Collected data entries:
Segment Open

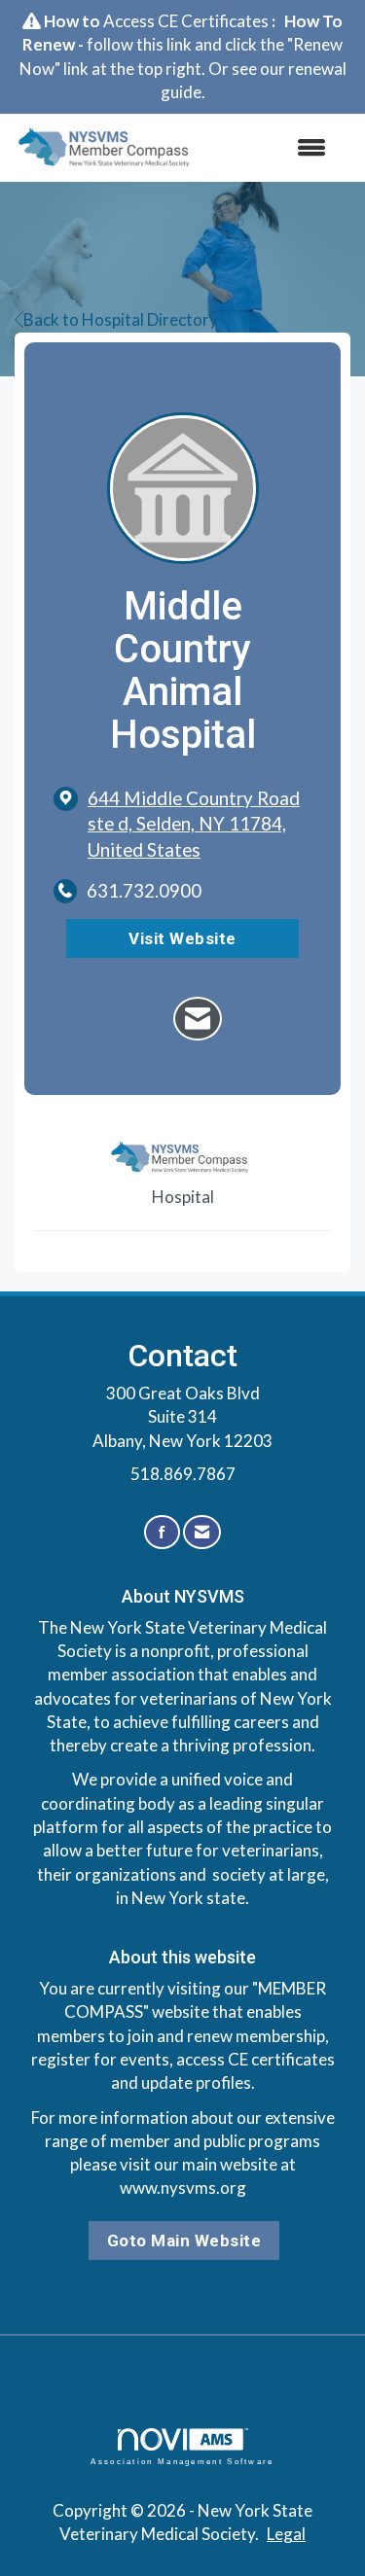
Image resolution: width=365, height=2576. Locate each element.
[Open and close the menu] (273, 147)
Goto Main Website (184, 2240)
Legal (286, 2533)
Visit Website (182, 938)
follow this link (139, 44)
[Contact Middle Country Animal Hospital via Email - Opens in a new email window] (197, 1019)
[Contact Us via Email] (202, 1532)
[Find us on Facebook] (162, 1532)
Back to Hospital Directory (120, 319)
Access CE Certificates (186, 21)
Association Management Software (182, 2461)
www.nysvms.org (183, 2187)
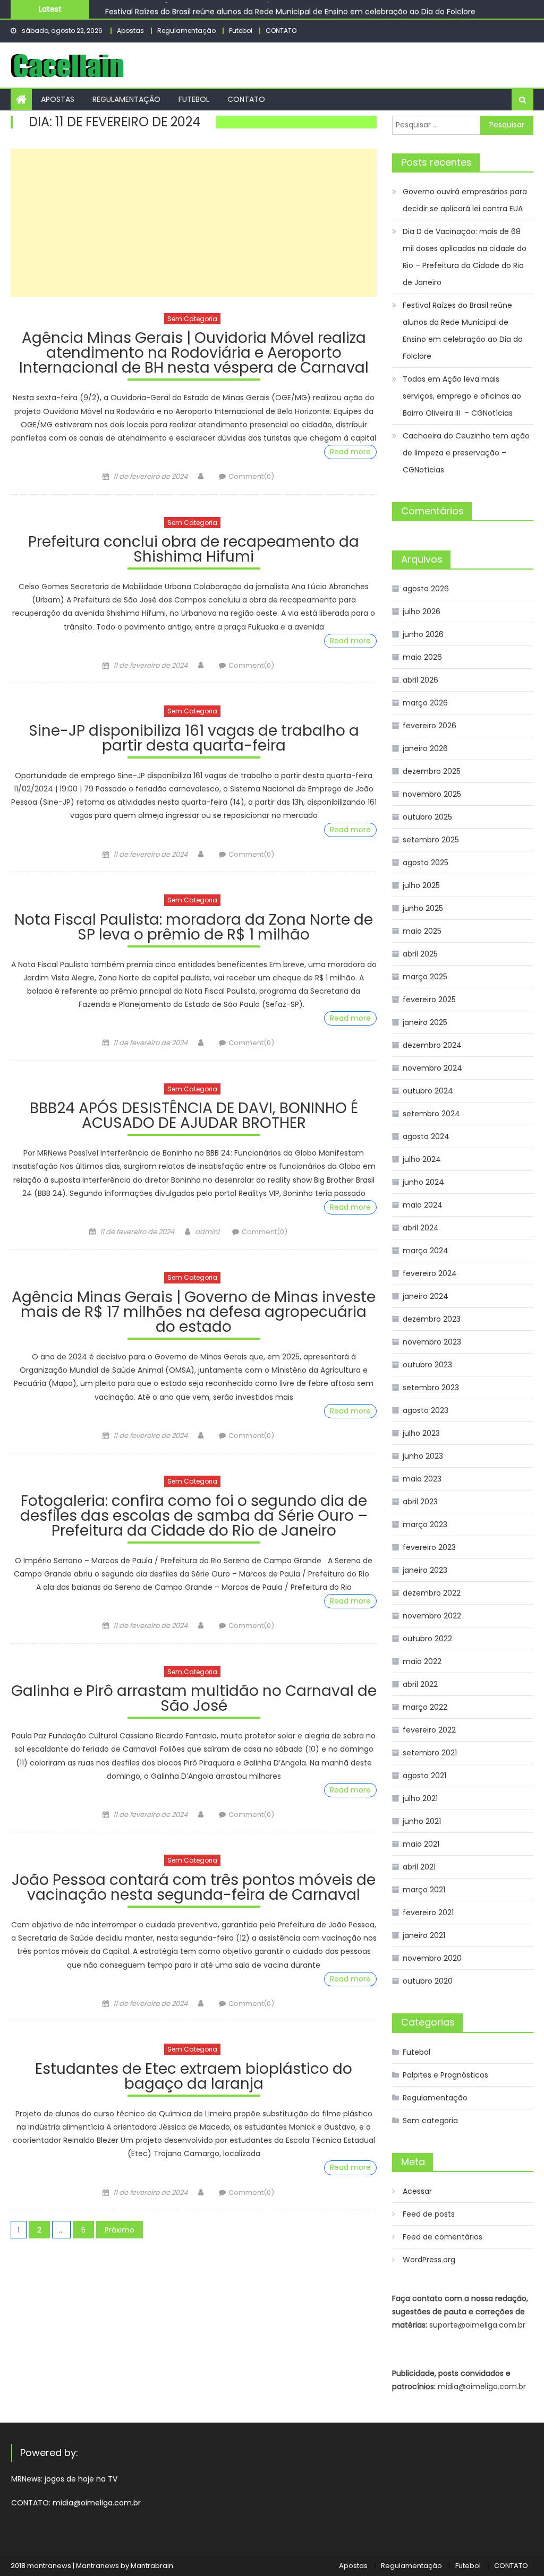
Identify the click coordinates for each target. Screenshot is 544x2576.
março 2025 (425, 976)
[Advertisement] (193, 223)
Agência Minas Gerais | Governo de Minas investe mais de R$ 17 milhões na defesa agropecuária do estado (194, 1313)
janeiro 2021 (424, 1935)
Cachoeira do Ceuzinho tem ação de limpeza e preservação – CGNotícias (466, 452)
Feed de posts (429, 2214)
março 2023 (425, 1524)
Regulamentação (186, 30)
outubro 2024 (428, 1090)
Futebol (240, 30)
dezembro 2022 (432, 1593)
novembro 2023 (432, 1342)
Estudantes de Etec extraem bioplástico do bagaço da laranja (193, 2078)
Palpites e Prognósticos (445, 2075)
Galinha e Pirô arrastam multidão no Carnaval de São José (193, 1700)
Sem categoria (192, 318)
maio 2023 (422, 1479)
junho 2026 (423, 634)
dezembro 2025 (432, 771)
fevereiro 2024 (430, 1273)
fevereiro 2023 (429, 1547)
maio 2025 (422, 931)
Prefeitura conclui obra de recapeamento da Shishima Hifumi (193, 551)
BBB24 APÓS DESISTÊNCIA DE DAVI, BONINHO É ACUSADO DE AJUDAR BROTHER (194, 1117)
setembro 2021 (430, 1752)
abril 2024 (421, 1227)
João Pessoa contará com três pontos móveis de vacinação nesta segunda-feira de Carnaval (194, 1889)
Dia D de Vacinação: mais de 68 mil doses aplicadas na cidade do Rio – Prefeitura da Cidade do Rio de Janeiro (464, 257)
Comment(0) (251, 476)
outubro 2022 (427, 1638)
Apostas (130, 30)
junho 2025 (423, 908)
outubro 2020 (428, 1981)
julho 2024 (422, 1159)
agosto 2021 (424, 1775)
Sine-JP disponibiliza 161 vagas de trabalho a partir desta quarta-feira (194, 739)
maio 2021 (421, 1844)
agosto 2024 (426, 1136)
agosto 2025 (425, 862)
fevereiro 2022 (429, 1730)
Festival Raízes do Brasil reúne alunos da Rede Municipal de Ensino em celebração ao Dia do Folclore (290, 9)
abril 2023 (420, 1501)
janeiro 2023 (425, 1570)
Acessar (417, 2191)
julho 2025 (421, 885)
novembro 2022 (432, 1615)
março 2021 (424, 1889)
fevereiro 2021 (428, 1912)
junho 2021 (422, 1821)
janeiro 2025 (425, 1022)
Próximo (119, 2230)
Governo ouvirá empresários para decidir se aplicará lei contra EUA (465, 200)
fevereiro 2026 (429, 725)
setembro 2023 (431, 1387)
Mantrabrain (152, 2566)
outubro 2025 (427, 817)
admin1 (207, 1232)
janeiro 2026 (425, 748)
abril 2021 (419, 1867)
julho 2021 (420, 1798)
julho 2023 (421, 1433)
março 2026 (425, 702)
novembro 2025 (432, 794)
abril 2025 (420, 954)
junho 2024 (423, 1182)
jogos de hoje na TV (81, 2479)
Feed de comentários (442, 2237)
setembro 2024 (431, 1113)
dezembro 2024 (432, 1045)
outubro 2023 (427, 1364)
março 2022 (425, 1707)
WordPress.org (429, 2259)
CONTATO (281, 30)
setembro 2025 (431, 839)
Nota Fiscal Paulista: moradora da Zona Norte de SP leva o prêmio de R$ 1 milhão (193, 928)
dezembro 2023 (432, 1319)
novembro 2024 (432, 1068)
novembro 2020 (432, 1958)
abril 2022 (420, 1684)
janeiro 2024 (425, 1296)
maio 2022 (422, 1661)
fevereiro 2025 (429, 999)
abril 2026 (420, 680)
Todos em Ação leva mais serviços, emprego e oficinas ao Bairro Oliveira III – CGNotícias (462, 396)
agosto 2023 (425, 1410)
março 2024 (425, 1250)
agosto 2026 (426, 588)
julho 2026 (421, 611)
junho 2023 (423, 1456)
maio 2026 (422, 657)
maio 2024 (423, 1205)
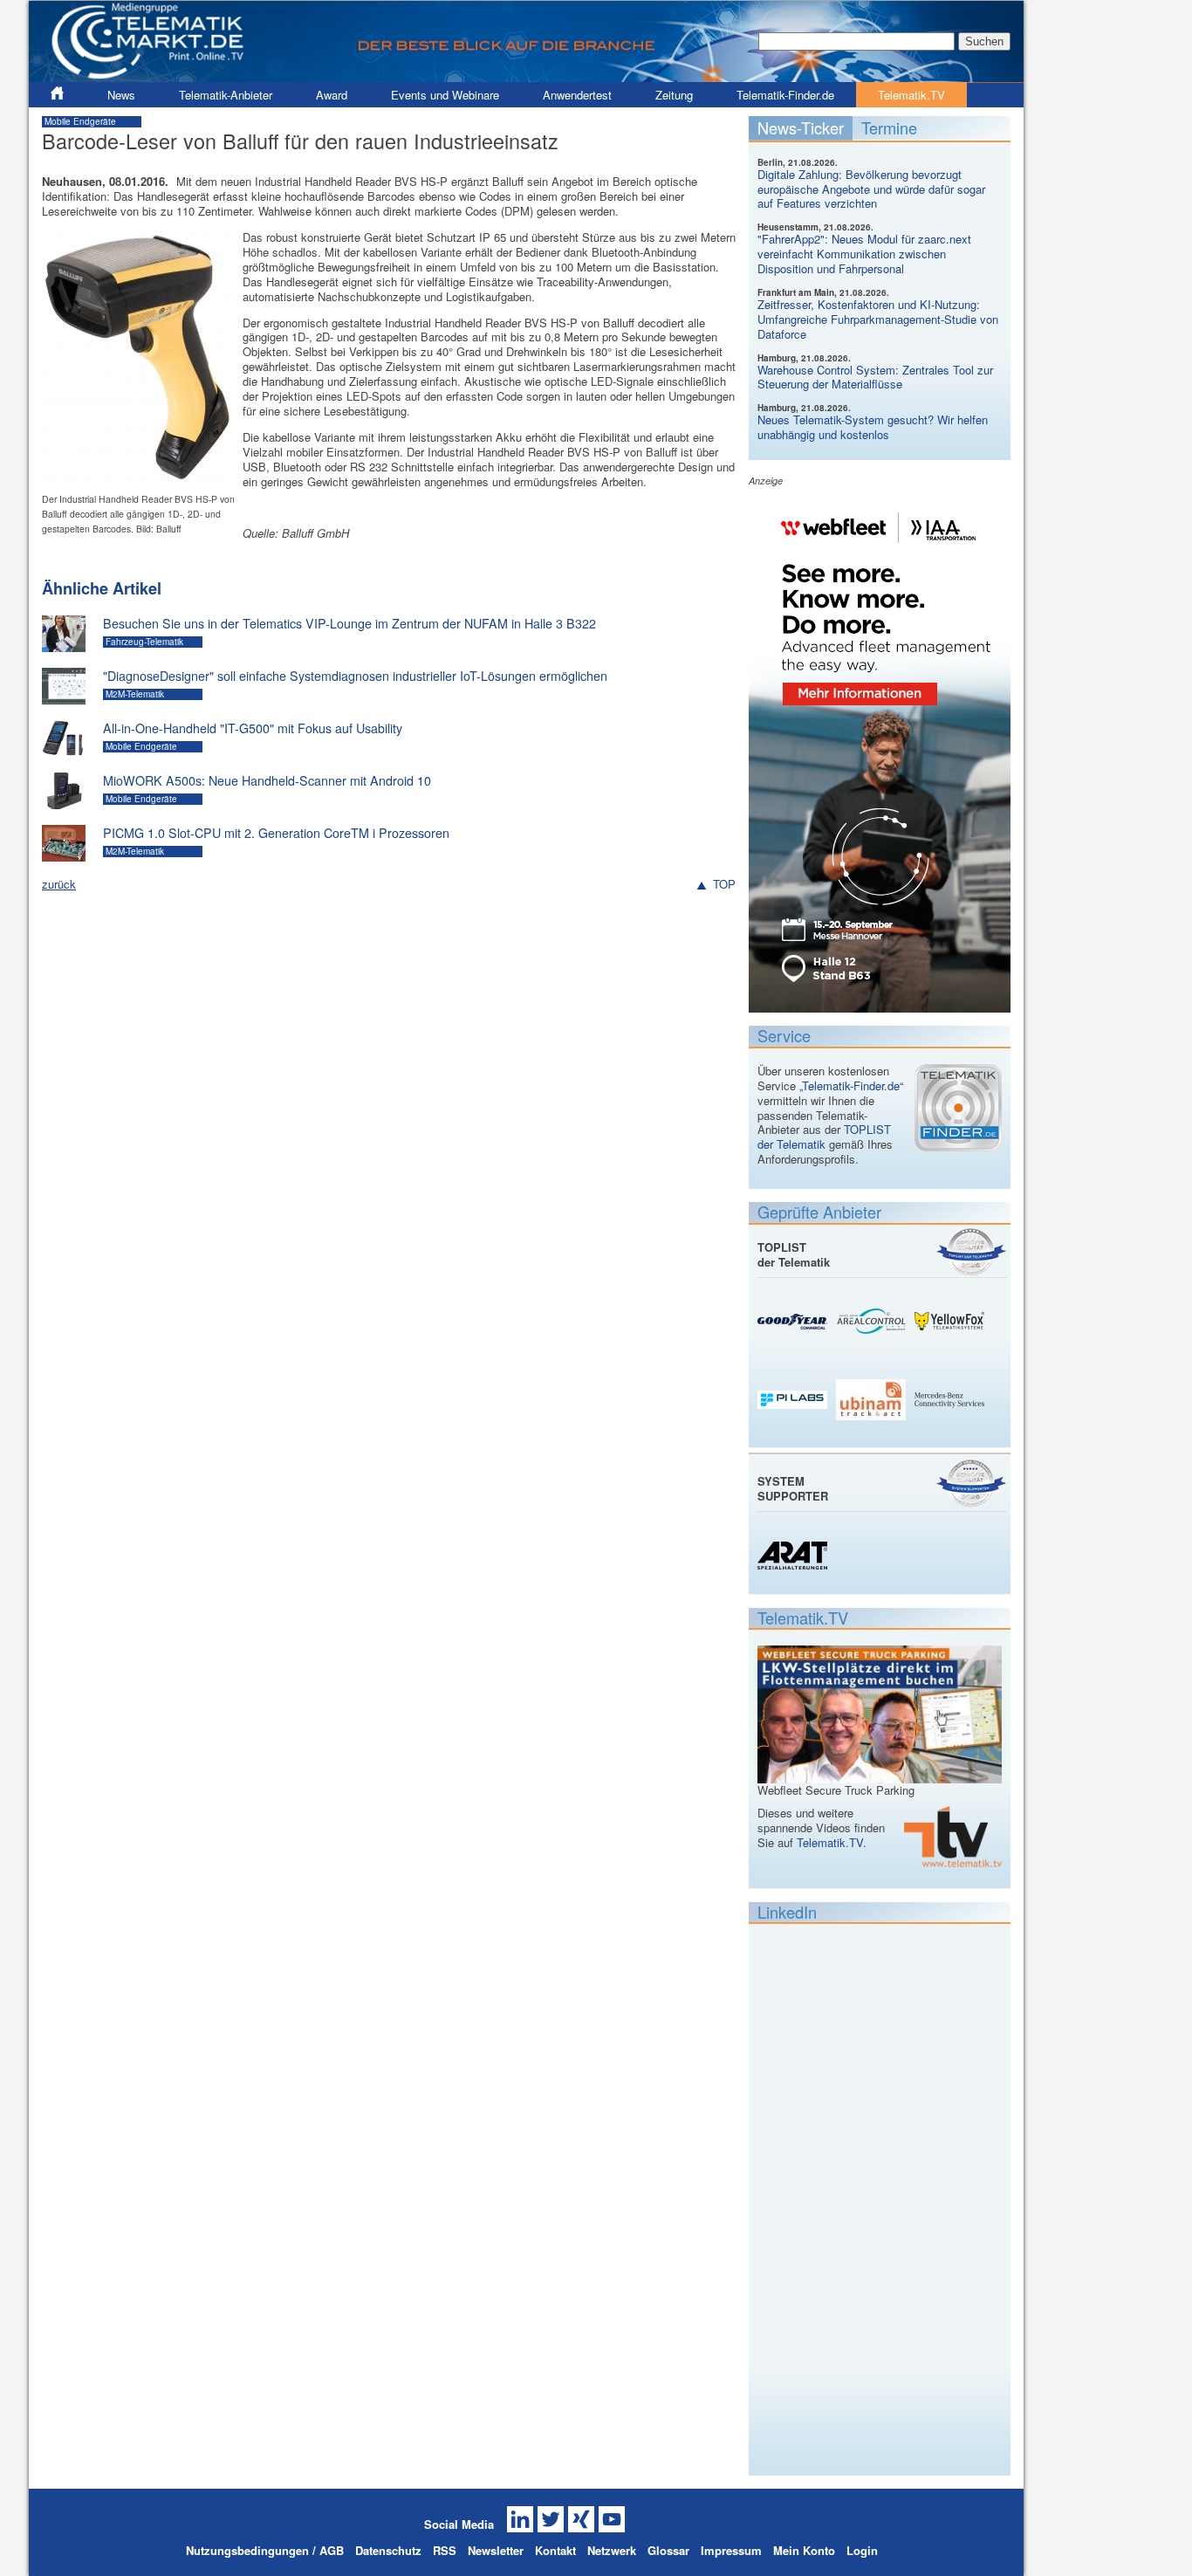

Segment Closed

TRY IT | Repeat the records above verbatim, with no pictures in the result.

RESULT BELOW |
Image resolution: width=365, height=2576. Locate each element.
[Open and close the menu] (273, 147)
Goto Main Website (184, 2240)
Legal (286, 2533)
Visit Website (182, 938)
follow this link (139, 44)
[Contact Middle Country Animal Hospital via Email - Opens in a new email window] (197, 1019)
[Contact Us via Email] (202, 1532)
[Find us on Facebook] (162, 1532)
Back to Hospital Directory (120, 319)
Access CE Certificates (186, 21)
Association Management Software (182, 2461)
www.nysvms.org (183, 2187)
Identify the click coordinates for each target. Screenshot is 544x2576.
março 2025 (425, 976)
[Advertisement] (193, 223)
Agência Minas Gerais | Governo de Minas investe mais de R$ 17 milhões na defesa agropecuária do estado (194, 1313)
janeiro 2021 (424, 1935)
Cachoeira do Ceuzinho tem ação de limpeza e preservação – CGNotícias (466, 452)
Feed de posts (429, 2214)
março 2023 (425, 1524)
Regulamentação (186, 30)
outubro 2024 (428, 1090)
Futebol (240, 30)
dezembro 2022 (432, 1593)
novembro 2023 (432, 1342)
Estudantes de Etec extraem bioplástico do bagaço da laranja (193, 2078)
Palpites e Prognósticos (445, 2075)
Galinha e Pirô arrastam multidão no Carnaval de São José (193, 1700)
Sem categoria (192, 318)
maio 2023 (422, 1479)
junho 2026 (423, 634)
dezembro 2025 (432, 771)
fevereiro 2024 (430, 1273)
fevereiro 2023 (429, 1547)
maio 2025 (422, 931)
Prefeitura conclui obra de recapeamento da Shishima Hifumi (193, 551)
BBB24 APÓS DESISTÊNCIA DE DAVI, BONINHO É ACUSADO DE AJUDAR BROTHER (194, 1117)
setembro 2021 (430, 1752)
abril 2024 (421, 1227)
João Pessoa contará com três pontos móveis de vacinação nesta segunda-feira de Carnaval (194, 1889)
Dia D de Vacinação: mais de 68 mil doses aplicadas na cidade do Rio – Prefeitura da Cidade do Rio de Janeiro (464, 257)
Comment(0) (251, 476)
outubro 2022 (427, 1638)
Apostas (130, 30)
junho 2025 (423, 908)
outubro 2020 (428, 1981)
julho 2024 (422, 1159)
agosto 2021 (424, 1775)
Sine-JP disponibiliza 161 vagas de trabalho a partir desta quarta-feira (194, 739)
maio 2021 (421, 1844)
agosto 2024 (426, 1136)
agosto 2025 (425, 862)
fevereiro 2022 (429, 1730)
Festival Raízes do Brasil reúne alunos da Rede Municipal de Ensino em celebração ao Dia do Folclore (290, 9)
abril 2023 (420, 1501)
janeiro 2023 (425, 1570)
Acessar (417, 2191)
julho 2025 (421, 885)
novembro 2022 (432, 1615)
março 2021 (424, 1889)
fevereiro 2021 (428, 1912)
junho 2021 (422, 1821)
janeiro 2025 (425, 1022)
Próximo (119, 2230)
Governo ouvirá empresários para decidir se aplicará lei contra EUA (465, 200)
fevereiro 2026 (429, 725)
setembro 2023 (431, 1387)
Mantrabrain (152, 2566)
outubro 2025 (427, 817)
admin1 (207, 1232)
janeiro 2026 (425, 748)
abril 2021 (419, 1867)
julho 2021 (420, 1798)
julho 2023 (421, 1433)
março 2026 (425, 702)
novembro 2025 (432, 794)
abril 2025 (420, 954)
junho 2024 (423, 1182)
jogos de hoje na TV (81, 2479)
Feed de comentários (442, 2237)
setembro 2024 (431, 1113)
dezembro 2024 (432, 1045)
outubro 2023 (427, 1364)
março 2022 (425, 1707)
WordPress.org (429, 2259)
CONTATO (281, 30)
setembro 2025 (431, 839)
Nota Fiscal Paulista: moradora da Zona Norte de SP leva o prêmio de R$ 1 milhão (193, 928)
dezembro 2023 (432, 1319)
novembro 2024 (432, 1068)
novembro 2020 (432, 1958)
abril 2022 (420, 1684)
janeiro 2024 (425, 1296)
maio 2022 (422, 1661)
fevereiro 2025 (429, 999)
abril 2026 (420, 680)
Todos em Ação leva mais serviços, emprego e oficinas ao Bairro Oliveira III – CGNotícias (462, 396)
agosto 2023 (425, 1410)
março 2024 (425, 1250)
agosto 2026 (426, 588)
julho 2026 (421, 611)
junho 2023 (423, 1456)
maio 2026 (422, 657)
maio 2024 (423, 1205)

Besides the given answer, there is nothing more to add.